日本、中国、ネパール三国共同登山チョモランマ1988

  先日、NHKのラジオ放送の中で、バングラデイシュが洪水被害を無くす為、国民一人当り2本の植樹を推進する計画だと報道していました。その結果、現在国土の4%しか緑化されていない同国が、20%の緑化に成功するとの事です。

 しかし同時に、インドやネパールの緑化が進まないと、洪水被害は根本的には解消しないとも報じていました。73年、88年2回のエヴェレスト遠征に加わり、その外にも何回かネパール・ヒマラヤの登山隊に参加した私の体験でも、その通りだと思います。

 数年前から建設省の砂防関係の諸君が、日本の砂防技術をネパールに移転する為、現地で努力してくれております。

 本年3月末でフェイズ1が終了、これをフェイズ2に繋いで行かなければなりませんが、「その際、植林と併せて実施してくれ」と、私は今、彼らに頼んでいる所です。

 日本には、本当に立派な人口造林の歴史があります。

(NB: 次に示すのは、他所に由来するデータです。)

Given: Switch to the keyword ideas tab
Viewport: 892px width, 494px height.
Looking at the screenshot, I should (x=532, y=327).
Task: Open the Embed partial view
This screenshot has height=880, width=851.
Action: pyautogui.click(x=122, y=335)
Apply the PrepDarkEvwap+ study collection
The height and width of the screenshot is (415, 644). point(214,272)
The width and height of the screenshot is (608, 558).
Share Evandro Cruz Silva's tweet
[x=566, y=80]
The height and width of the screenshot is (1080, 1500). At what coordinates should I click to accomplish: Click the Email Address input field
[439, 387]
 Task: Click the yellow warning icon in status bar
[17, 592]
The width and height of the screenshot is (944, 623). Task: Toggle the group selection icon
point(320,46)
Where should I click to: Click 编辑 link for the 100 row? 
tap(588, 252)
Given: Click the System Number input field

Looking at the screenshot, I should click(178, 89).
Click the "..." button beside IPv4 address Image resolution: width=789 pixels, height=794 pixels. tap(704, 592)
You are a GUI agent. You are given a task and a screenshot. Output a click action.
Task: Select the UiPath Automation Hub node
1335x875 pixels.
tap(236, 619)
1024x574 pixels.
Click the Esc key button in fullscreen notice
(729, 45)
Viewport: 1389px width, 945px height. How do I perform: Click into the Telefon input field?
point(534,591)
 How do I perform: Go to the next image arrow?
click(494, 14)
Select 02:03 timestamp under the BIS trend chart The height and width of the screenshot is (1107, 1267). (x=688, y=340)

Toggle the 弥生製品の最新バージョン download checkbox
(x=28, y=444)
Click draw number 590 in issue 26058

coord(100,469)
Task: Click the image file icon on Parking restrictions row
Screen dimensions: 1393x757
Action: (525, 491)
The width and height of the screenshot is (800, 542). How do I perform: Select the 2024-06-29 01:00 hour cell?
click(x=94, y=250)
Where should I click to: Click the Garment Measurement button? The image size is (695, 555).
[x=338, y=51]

例えば明治神宮の森、あれを武蔵野の原生林だと思って居られる方が以外に沢山おられますが、明治神宮の森は立派な人工林です。現代の私達から欲を言えば、小動物が生息できやすいように、実のなる樹木をもっと多く植えてくれていればと思いますが、でも、素晴らしい森だと思っています。

 小学校に入る前から、父に連れられて箱根連山や奥多摩などで山歩きの楽しさを覚えた私にとって、何より悲しい事は、以前歩いた時には、美しい自然林の中を歩いた記憶が鮮明に残っているのに、次ぎに行くと,一面伐採されて丸坊主になっている山肌を見る事です。 奥秩父、八ヶ岳周辺、北アルプス、彼方此方でこんな光景にぶつかり、その度に淋しい想いを胸に、帰って来ました。

 その内植林も進み始め、ホッとしましたが、気付いたのは、以前自生していた植生と関係なく、植えられる圧倒的な部分が針葉樹で占められていた事です。昔ながらの日本の山は、針葉樹も広葉樹も、喬木も潅木も適度に混生していたのでは?と感じたのは、きっと私だけでは有りますまい。 広葉樹林、少なくとも混生林をもう一度再生させる事を真剣に考えたい、何時頃からか、私はこんな夢を追い始めました。

 森林を再生する事が出来れば、鳥や獣も昆虫も当然よみがえる、夢で終わらせたくは無い、今、私は山の仲間を中心に、こんな夢を呼びかけております。

 森林が変われば、当然ながら河川の水質も変わりますから、淡水に棲む魚も勿論復活するでしょう。一度壊した自然を再生するのは容易な事ではありませんが、私達が挑戦するにたる夢ではないでしょうか?

 山登りの好きな私も、海外の山は勿論、国内でも山登りを楽しむ時間がまったく無くなってしまいました。

 しかし、それでも、こんな夢を皆さんと共有する事が出来れば良いな、私は今、こんな事を一人考えております。